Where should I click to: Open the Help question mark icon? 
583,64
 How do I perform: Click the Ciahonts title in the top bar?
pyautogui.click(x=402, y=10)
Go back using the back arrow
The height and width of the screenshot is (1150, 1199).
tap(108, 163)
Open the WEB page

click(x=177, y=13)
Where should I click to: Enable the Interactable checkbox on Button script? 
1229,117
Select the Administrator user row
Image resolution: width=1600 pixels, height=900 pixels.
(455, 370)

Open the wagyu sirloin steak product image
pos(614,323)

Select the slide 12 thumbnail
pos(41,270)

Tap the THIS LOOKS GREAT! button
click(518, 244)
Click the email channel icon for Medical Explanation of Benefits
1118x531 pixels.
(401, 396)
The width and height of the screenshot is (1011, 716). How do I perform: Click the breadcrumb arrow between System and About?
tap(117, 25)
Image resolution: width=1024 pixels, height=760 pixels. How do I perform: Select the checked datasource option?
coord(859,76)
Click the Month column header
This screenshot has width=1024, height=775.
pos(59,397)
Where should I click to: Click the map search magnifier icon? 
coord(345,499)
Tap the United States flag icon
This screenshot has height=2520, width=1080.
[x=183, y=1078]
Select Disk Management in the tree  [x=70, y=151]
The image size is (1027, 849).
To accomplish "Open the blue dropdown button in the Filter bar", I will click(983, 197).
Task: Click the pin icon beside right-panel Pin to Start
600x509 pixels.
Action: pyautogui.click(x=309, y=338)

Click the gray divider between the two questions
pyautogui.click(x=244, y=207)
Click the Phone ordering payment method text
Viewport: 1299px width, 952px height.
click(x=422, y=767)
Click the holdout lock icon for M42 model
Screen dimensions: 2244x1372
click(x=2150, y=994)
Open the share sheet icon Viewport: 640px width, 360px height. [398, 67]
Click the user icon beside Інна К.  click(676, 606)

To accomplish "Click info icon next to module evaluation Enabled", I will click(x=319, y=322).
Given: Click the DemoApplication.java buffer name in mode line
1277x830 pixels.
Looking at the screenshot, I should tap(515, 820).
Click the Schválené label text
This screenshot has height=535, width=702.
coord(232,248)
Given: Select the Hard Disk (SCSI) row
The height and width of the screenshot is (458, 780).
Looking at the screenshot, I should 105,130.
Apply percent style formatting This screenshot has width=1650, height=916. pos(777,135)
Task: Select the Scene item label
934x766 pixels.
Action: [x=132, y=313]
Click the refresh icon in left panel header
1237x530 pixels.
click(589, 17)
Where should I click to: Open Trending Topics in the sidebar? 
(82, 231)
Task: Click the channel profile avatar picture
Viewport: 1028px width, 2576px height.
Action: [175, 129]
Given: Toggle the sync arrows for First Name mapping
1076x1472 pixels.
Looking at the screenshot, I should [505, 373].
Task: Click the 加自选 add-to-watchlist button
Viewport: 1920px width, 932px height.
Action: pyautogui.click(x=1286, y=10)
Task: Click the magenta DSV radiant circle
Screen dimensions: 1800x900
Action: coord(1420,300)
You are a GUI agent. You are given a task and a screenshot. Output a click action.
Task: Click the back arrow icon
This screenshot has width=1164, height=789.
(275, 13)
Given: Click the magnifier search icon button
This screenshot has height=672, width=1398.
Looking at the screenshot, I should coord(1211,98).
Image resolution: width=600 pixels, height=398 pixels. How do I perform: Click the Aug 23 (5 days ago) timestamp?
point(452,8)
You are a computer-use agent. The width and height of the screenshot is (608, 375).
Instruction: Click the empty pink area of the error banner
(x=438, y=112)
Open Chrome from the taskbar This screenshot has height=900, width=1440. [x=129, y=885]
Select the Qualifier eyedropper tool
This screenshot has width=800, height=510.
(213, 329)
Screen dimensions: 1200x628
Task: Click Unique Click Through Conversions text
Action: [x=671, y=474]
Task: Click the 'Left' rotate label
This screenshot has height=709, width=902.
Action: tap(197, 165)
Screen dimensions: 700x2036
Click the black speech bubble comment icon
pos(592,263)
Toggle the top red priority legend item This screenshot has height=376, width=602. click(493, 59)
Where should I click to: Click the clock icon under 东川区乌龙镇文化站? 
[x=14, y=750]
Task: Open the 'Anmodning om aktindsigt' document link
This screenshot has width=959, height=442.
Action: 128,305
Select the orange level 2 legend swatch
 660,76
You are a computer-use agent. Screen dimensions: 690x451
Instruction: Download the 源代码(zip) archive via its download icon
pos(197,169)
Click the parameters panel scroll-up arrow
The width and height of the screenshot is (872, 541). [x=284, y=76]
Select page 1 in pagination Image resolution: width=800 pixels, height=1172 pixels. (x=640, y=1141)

- - - - - - -

Lines above that include the string "will" need to be copied.

To accomplish "Open the blue dropdown button in the Filter bar", I will click(983, 197).
To accomplish "Click info icon next to module evaluation Enabled", I will click(x=319, y=322).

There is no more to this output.